Далекие и близкие, наивные и загадочные в своих необычайных личинах, они сходились, вновь расходились, падали от неосторожных или намеренных движений, увлекались, увлекали других. Каждая из них искала свое незнаемое счастье, старалась распознать искаженное маской чужое лицо, ревниво скрывая свое.
Обманы и простота отношений, самая наглая ложи и наивная правда связались в причудливый узел, развязать который не может время, ограниченное маскарадом. Потому что пробьет назначенный час, музыканты умолкнут, потушат огни в скользкой зале, кончится вся маскарадная ложь и вся наивная правда.
— Я узнал тебя, маска…
— О, нет! Тебе никогда не узнать меня!
— Да, да! Я хорошо тебя знаю…
— Ложь…
— Правда!..
И маскарадный шум топит слова их, как море отдельные капли.

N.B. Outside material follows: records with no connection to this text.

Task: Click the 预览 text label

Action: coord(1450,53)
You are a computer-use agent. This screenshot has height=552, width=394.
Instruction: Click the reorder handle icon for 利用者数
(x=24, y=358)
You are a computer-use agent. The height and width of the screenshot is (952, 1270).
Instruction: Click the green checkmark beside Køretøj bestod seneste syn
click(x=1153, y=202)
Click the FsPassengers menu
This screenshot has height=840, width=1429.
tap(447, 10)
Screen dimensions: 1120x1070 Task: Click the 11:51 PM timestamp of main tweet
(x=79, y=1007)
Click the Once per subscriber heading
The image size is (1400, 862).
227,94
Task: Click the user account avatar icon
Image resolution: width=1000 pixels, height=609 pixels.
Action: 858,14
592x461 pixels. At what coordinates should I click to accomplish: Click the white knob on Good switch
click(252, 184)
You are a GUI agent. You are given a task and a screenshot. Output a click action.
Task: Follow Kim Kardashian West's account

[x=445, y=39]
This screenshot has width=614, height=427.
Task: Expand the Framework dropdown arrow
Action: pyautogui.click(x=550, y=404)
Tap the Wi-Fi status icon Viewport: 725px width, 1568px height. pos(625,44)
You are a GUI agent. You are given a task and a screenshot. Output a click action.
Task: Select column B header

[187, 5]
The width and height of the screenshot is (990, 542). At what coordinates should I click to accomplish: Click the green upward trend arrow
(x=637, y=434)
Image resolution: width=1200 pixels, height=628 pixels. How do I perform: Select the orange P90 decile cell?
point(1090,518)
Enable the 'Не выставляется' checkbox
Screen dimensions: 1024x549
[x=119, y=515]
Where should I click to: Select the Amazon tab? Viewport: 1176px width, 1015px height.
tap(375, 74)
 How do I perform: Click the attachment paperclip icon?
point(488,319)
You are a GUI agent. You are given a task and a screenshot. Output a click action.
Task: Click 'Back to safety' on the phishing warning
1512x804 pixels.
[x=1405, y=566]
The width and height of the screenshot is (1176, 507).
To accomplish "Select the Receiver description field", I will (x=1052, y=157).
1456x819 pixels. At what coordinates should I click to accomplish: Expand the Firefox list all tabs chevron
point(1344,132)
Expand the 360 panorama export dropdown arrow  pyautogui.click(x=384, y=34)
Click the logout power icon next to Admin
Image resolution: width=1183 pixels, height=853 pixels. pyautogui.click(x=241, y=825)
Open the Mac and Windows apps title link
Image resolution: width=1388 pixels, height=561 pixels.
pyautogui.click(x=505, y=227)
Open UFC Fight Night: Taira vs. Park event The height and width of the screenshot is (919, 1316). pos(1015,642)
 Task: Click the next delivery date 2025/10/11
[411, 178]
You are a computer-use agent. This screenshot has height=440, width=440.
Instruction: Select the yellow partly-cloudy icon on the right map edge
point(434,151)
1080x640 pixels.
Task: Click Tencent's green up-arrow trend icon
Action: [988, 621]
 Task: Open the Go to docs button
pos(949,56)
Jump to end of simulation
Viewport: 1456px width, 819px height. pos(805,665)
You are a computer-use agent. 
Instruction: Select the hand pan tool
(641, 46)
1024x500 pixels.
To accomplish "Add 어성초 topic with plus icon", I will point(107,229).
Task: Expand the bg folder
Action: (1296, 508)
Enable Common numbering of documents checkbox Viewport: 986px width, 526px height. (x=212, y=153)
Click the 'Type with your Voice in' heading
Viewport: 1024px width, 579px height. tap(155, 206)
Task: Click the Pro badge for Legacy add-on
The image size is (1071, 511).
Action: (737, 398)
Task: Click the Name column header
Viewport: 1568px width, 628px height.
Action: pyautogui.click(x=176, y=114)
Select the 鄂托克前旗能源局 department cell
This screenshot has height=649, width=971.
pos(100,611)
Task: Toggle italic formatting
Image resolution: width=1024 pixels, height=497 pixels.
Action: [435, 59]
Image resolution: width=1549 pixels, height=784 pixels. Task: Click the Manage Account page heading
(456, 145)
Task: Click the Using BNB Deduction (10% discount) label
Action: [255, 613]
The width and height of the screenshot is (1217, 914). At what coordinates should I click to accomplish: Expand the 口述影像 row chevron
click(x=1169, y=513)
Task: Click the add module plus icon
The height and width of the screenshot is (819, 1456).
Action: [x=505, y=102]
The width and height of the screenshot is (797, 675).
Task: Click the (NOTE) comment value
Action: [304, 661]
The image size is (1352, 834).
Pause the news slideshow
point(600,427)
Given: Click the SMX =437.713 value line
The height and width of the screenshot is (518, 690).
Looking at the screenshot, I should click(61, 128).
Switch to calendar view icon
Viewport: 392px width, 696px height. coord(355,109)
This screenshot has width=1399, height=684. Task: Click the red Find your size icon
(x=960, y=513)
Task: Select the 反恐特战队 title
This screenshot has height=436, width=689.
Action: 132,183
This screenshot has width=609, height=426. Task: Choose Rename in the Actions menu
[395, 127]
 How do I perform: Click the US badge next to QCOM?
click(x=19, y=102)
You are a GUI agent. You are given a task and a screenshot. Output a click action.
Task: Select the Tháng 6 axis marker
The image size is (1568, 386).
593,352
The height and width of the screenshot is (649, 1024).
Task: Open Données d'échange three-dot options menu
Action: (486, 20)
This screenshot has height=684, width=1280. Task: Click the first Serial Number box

Уверения и клятвы, мольбы и просьбы, маленькая пугливая правда и огромная многоликая ложь. Пестрота слов, костюмов, игра музыкантов и чувств. Тысяча блестящих лампочек люстры не в силах осветить настоящие лица под масками, как если бы царила ночь.
— Кто бы ты ни была, я люблю тебя, маска…
— А это правда?
— Я клянусь тебе! Доверься мне и сними свою маску, я умоляю.
— Ну, смотри…
— Ах, это вы, Софья Павловна…
Украв тайну доверчивой маски, он скоро бросает ее и танцует с другой, а эта снова прячет лицо свое. Под маской слезы, в груди, быть может, заглушенные музыкой рыдания, но жажда счастья не позволяет покинуть залы. Никто не видит ее маленького горя. И что такое, в сущности, разочарование разгаданной маски? Из тысячи ярких лампочек люстры потухла одна, ведь, от этого света не стало меньше.
Соединенные странным капризом причудливой маскарадной судьбы, шли под руку мудрый звездочет и легкомысленная пастушка. Они уже устали от танцев, усыпанный звездами длинный колпак много раз падал с многодумной головы звездочета. Его большие очки смешили пастушку, и она хохотала над ним.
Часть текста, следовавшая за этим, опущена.